In spite of challenges in a number of export markets, the German motor oil and additive specialist LIQUI MOLY has reported increased sales during the past year. Sales increased slightly by one percent to 421 million euros. “This means we have succeeded in steering our LIQUI MOLY ship through all storms,” said Ernst Prost, LIQUI MOLY business manager.
In the U.S., growth was considerably higher at 21 percent. Here, LIQUI MOLY says it has been particularly successful in the German import car sector because these cars need motor oils officially approved by the car manufacturer. And, this is one of LIQUI MOLY’s strong points, Prost adds.

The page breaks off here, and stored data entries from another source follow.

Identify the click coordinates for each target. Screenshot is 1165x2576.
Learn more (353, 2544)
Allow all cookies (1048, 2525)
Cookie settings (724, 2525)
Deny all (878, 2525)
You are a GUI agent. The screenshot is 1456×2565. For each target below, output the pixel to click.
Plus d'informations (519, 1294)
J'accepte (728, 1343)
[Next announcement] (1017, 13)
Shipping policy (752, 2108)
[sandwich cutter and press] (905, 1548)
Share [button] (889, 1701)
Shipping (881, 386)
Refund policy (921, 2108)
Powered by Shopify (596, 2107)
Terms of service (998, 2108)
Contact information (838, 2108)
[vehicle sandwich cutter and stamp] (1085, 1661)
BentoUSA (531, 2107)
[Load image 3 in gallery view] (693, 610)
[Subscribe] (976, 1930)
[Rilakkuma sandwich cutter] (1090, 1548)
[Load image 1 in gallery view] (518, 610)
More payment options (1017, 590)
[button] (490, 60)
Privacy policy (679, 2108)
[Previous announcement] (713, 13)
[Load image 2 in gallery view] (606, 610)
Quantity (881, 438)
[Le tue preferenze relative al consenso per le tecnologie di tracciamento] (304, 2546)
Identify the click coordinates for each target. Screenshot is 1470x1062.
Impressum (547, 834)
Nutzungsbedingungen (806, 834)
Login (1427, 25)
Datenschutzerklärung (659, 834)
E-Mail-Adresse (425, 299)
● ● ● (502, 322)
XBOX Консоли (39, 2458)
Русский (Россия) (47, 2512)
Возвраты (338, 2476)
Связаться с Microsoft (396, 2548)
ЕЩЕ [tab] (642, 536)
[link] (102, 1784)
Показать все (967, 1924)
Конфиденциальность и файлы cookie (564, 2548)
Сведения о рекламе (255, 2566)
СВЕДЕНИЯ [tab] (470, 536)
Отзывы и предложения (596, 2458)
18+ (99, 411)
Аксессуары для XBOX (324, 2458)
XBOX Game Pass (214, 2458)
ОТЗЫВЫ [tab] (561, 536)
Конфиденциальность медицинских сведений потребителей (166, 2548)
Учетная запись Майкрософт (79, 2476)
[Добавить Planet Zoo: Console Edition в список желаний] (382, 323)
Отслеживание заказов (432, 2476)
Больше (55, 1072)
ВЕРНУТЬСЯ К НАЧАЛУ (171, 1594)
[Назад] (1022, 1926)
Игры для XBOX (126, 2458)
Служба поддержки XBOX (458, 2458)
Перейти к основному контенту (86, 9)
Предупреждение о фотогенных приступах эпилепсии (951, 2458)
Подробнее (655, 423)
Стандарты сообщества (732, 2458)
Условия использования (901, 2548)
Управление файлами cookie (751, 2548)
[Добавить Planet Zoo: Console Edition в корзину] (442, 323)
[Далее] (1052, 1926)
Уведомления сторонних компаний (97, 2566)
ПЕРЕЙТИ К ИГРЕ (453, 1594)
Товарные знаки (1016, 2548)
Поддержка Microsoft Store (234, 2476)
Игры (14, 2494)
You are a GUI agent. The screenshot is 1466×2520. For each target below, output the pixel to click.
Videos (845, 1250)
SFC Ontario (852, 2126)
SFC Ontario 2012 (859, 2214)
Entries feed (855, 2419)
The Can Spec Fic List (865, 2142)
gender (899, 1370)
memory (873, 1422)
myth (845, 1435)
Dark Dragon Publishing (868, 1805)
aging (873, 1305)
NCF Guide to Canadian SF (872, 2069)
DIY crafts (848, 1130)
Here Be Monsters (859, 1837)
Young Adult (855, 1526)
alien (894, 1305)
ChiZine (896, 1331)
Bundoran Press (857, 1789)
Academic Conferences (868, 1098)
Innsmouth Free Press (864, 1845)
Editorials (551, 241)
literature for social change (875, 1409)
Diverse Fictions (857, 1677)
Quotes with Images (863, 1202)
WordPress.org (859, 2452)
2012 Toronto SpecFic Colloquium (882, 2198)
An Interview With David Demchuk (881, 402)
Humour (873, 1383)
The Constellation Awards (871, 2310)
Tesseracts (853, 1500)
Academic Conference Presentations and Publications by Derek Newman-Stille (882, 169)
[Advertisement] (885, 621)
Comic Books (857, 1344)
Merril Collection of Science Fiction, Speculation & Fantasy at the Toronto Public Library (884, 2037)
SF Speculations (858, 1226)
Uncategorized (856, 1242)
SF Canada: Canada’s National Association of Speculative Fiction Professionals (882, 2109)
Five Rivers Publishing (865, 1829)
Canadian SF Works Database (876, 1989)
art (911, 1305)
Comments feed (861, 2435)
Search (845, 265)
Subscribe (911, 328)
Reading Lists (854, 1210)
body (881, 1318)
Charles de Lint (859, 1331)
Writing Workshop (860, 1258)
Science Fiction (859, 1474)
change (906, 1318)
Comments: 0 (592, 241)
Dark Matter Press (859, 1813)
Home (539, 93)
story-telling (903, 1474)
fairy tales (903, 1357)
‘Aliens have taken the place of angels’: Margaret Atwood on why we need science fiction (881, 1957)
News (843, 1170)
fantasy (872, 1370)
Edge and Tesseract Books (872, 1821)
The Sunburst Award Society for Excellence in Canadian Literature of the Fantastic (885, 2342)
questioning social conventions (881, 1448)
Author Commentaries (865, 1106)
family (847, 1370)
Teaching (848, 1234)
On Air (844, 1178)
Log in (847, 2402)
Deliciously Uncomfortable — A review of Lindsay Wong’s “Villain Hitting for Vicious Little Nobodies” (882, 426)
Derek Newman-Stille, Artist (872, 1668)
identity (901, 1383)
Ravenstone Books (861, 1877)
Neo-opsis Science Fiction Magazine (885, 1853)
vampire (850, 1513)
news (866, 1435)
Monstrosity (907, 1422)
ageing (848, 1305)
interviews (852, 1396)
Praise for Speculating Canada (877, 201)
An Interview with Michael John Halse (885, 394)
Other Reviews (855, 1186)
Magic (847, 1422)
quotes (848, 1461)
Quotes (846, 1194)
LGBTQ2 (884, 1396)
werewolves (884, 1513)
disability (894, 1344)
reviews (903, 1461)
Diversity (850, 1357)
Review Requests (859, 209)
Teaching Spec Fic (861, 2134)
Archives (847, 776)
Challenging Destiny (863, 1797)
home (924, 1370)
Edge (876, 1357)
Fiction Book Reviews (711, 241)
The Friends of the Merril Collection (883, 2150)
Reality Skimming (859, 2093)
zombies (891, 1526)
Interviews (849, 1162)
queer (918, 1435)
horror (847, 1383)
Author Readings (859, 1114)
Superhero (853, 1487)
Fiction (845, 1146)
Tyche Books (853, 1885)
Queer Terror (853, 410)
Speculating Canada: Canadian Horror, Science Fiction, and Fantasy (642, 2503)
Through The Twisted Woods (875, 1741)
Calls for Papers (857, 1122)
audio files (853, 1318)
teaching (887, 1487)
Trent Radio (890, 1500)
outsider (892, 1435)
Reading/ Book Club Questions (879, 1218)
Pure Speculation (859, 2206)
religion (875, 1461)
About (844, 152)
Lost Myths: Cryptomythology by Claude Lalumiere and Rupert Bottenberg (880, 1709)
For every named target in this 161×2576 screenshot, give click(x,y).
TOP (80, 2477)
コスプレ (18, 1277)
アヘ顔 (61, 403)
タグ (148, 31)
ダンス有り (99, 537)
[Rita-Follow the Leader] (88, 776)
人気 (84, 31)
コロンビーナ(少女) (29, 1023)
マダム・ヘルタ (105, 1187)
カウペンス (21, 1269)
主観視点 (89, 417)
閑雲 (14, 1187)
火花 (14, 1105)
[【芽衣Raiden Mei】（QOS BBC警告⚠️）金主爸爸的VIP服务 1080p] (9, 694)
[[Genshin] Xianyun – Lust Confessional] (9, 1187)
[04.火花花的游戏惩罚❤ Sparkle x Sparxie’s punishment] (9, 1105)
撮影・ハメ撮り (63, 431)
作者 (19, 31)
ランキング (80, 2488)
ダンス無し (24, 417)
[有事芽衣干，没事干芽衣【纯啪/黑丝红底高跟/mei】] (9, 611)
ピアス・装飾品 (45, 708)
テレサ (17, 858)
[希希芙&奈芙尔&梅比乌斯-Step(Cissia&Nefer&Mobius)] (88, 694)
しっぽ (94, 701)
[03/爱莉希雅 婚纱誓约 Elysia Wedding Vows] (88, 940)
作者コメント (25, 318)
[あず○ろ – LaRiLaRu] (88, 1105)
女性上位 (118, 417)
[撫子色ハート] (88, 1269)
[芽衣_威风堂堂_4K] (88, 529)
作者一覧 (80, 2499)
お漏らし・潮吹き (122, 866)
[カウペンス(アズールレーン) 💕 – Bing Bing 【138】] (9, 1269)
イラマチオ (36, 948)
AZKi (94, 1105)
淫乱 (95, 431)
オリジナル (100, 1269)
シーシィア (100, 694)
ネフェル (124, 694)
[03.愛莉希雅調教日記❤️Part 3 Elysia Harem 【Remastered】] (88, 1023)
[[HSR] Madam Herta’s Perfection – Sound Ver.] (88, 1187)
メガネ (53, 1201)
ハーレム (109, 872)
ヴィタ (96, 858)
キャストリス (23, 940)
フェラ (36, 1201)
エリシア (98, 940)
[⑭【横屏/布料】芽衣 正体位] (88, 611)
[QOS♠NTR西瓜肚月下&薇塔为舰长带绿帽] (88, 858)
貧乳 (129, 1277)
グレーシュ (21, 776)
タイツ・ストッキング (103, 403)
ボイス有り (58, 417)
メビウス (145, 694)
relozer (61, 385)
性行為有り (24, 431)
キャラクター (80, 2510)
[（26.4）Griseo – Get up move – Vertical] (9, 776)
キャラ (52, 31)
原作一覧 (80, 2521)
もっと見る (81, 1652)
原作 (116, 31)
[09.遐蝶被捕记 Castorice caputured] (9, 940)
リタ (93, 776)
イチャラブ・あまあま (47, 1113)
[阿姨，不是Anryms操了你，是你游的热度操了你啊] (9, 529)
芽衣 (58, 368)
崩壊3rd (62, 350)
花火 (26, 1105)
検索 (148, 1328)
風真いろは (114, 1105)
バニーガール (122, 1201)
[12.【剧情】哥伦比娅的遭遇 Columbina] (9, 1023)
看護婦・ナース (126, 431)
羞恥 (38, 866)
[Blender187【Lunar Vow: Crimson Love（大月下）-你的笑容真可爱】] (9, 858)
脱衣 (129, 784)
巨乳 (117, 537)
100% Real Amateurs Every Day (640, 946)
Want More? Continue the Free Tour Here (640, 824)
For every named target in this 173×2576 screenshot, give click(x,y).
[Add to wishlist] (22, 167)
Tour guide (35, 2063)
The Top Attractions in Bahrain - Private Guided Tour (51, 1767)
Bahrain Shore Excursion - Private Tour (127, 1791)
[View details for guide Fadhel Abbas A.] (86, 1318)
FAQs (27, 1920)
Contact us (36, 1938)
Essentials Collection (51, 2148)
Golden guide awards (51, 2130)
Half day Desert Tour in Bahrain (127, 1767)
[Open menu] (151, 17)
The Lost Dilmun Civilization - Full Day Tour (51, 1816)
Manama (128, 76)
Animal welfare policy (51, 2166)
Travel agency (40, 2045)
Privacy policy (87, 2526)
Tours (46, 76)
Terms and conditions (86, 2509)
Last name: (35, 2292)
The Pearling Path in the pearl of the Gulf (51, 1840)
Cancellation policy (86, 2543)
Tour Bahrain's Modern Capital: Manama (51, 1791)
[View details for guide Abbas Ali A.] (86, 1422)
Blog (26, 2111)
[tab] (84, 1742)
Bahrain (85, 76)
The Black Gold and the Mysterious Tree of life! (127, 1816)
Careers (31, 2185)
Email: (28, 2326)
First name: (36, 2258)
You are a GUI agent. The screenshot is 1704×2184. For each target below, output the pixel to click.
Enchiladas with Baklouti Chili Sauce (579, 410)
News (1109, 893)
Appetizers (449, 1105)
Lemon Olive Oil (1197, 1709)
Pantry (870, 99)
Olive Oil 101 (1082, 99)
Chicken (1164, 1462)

In the meantime, LIQUI MOLY says growth in its home market in Germany is so strong that further growth is becoming increasingly difficult. Here, turnover stagnated during the past year. “Our locomotive for growth is our export business, which, in the meantime, has reached 60 percent of our total turnover. LIQUI MOLY is sold in over 110 countries. However these also include several countries making headlines as trouble spots: Syria, Iraq, Libya and Ukraine. At one time, Ukraine was one of LIQUI MOLY’s three largest export markets; however, in 2014, the turnover dropped by one-half,” Prost said.
“Compared with the suffering experienced by the people there, this is only a trifle, but, naturally, it has left its tracks in our balance,” Prost added. For this reason the export business was not as strong as planned.
“Failure to meet planning is never good, but turnover without profit is not what we are looking for. We want healthy growth,” he said.
In spite of the reduced growth, LIQUI MOLY has continued to invest in personnel and material. The number of employees increased during the previous year by 50 for a total of 696.
The company is pushing its export business and, in addition to major markets such as the U.S., China and India, is also consciously focusing on smaller countries such as Kazakhstan, Uruguay and Cambodia.
Prost added, “For our major competitors these countries are frequently not lucrative enough, reducing the pressure from competition. But drivers there also want top-of-the-line motor oils from Germany.”